**YOUR OBJECTIVE**
Pictures are to be omitted. Output only the lines from the one containing "The height and" through the end of the data, word for word.

==== RECORDS SHOWN

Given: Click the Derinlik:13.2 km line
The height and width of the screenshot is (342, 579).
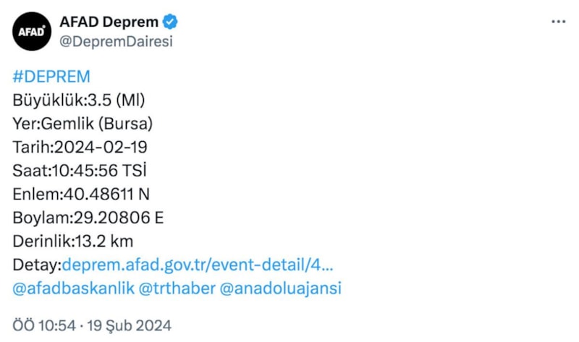Looking at the screenshot, I should (73, 241).
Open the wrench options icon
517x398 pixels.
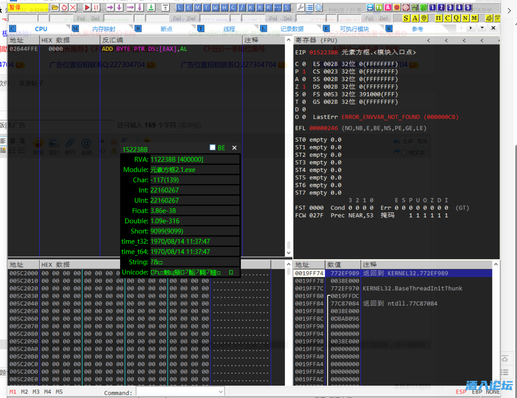pyautogui.click(x=300, y=7)
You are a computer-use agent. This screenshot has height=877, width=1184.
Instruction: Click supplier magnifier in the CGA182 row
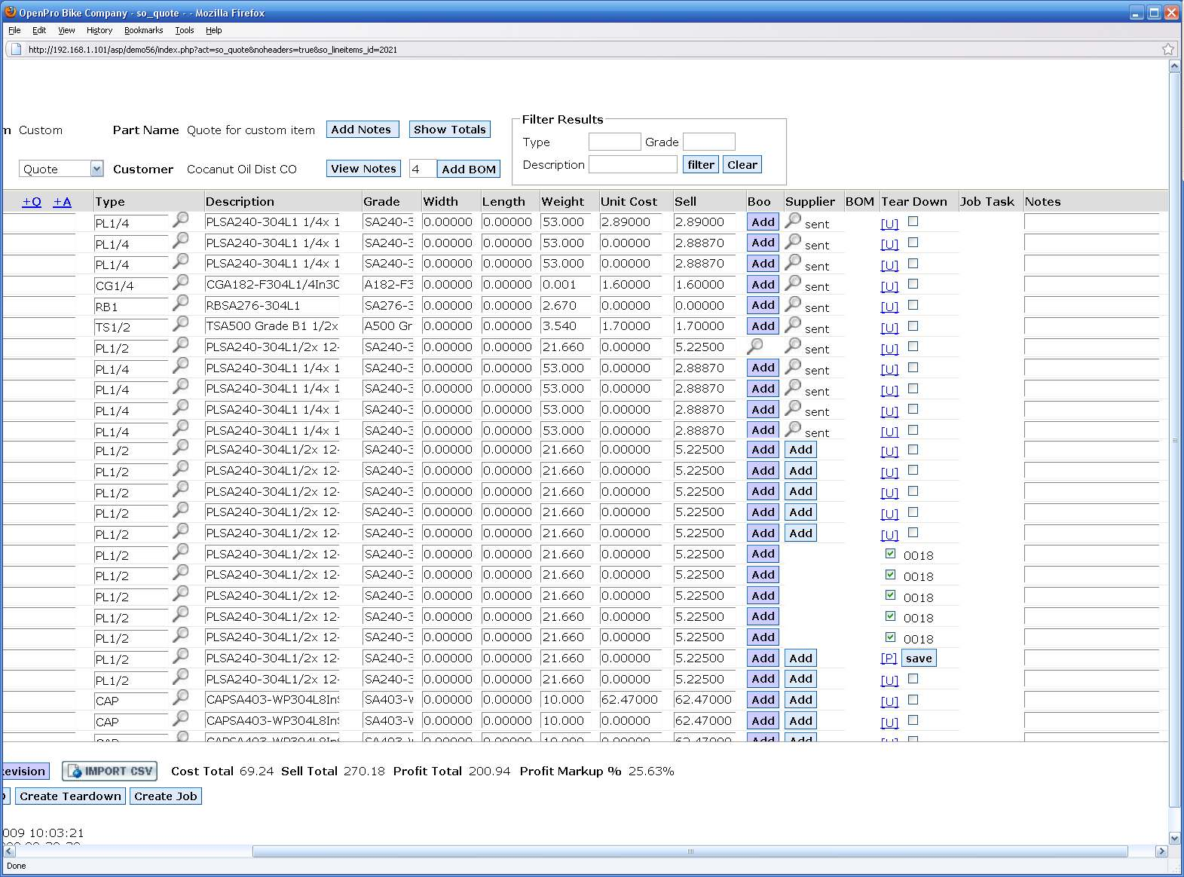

========

**EXERCISE SOLUTION**
The height and width of the screenshot is (342, 579).
Looking at the screenshot, I should (73, 241).
Open the wrench options icon
517x398 pixels.
pyautogui.click(x=300, y=7)
You are a computer-use agent. This screenshot has height=877, width=1184.
Instruction: Click supplier magnifier in the CGA182 row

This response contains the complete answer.